The Fourth Amendment to the U.S. Constitution protects people from unlawful searches and seizures. When it was added to the U.S. Constitution in 1791, it was intended to prevent law enforcement from unreasonably searching you or your home without either probable cause or a search warrant issued by a judge. Pivotal to the issuance of that warrant is the presentation of evidence that a crime has probably occurred. If a DUI charge is based on the analysis of a blood draw to establish a driver’s blood alcohol concentration, a quality DUI attorney will want to examine the circumstances surrounding that draw. That’s because evidence seized in violation of Fourth Amendment protections is generally inadmissible in court.
Will that be Breath or Blood?
When a driver has been taken into custody on a suspected DUI, he or she will be given a choice. The driver can either consent to breath testing or blood testing. What comes to issue is that the driver can refuse either type of testing without criminal consequences. That puts the ball in law enforcement’s court with the 24 second clock ticking because a search warrant must be obtained. That’s likely to take two hours at an absolute minimum for a traditional paper warrant. During that interim, any alcohol that a suspect might have consumed is being metabolized, and his or her blood alcohol concentration is going to be decreasing. A DUI suspect’s blood alcohol concentration might be below the statutory .08 limit by the time that a search warrant is issued and blood is drawn. Conversely, the suspect’s DUI attorney could argue that he or she only consumed three or four drinks over three hours, and a .08 or even a .10 blood alcohol concentration at the time of the blood draw was actually the culmination of that alcohol consumption more than two hours after being behind the wheel. With e-warrants, that delay is reduced to minutes.

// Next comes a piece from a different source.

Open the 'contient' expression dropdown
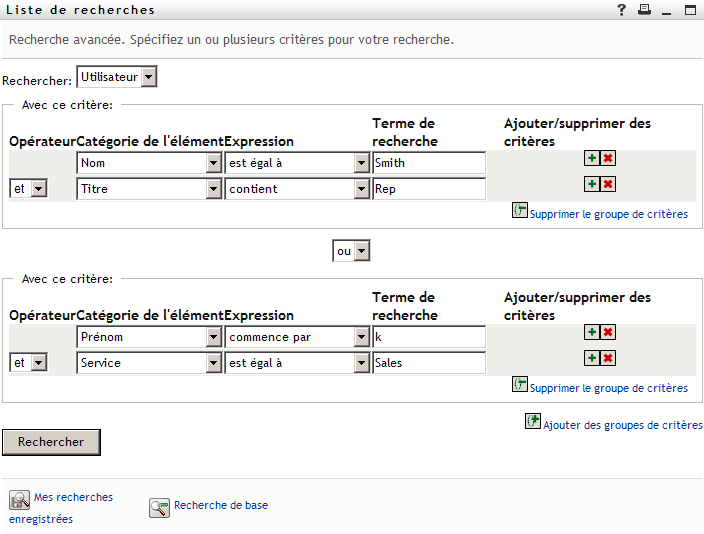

Electronic warrants reduce the time for obtaining a search warrant for a blood test of a suspected DUI driver to minutes. When California passed its e-warrant law, police and prosecutors called that a huge win for the public. The police officer emails the judge, and the judge emails the officer a warrant back. What comes to issue with e-warrants is that a police officer isn’t personally standing in front of a judge and raising his or her right hand, stating purported facts and swearing to them, especially when that judge has had issues about the officer’s truthful testimony in the past. A quality DUI attorney will examine all of the facts surrounding a blood draw search warrant and protect a client’s Fourth Amendment rights.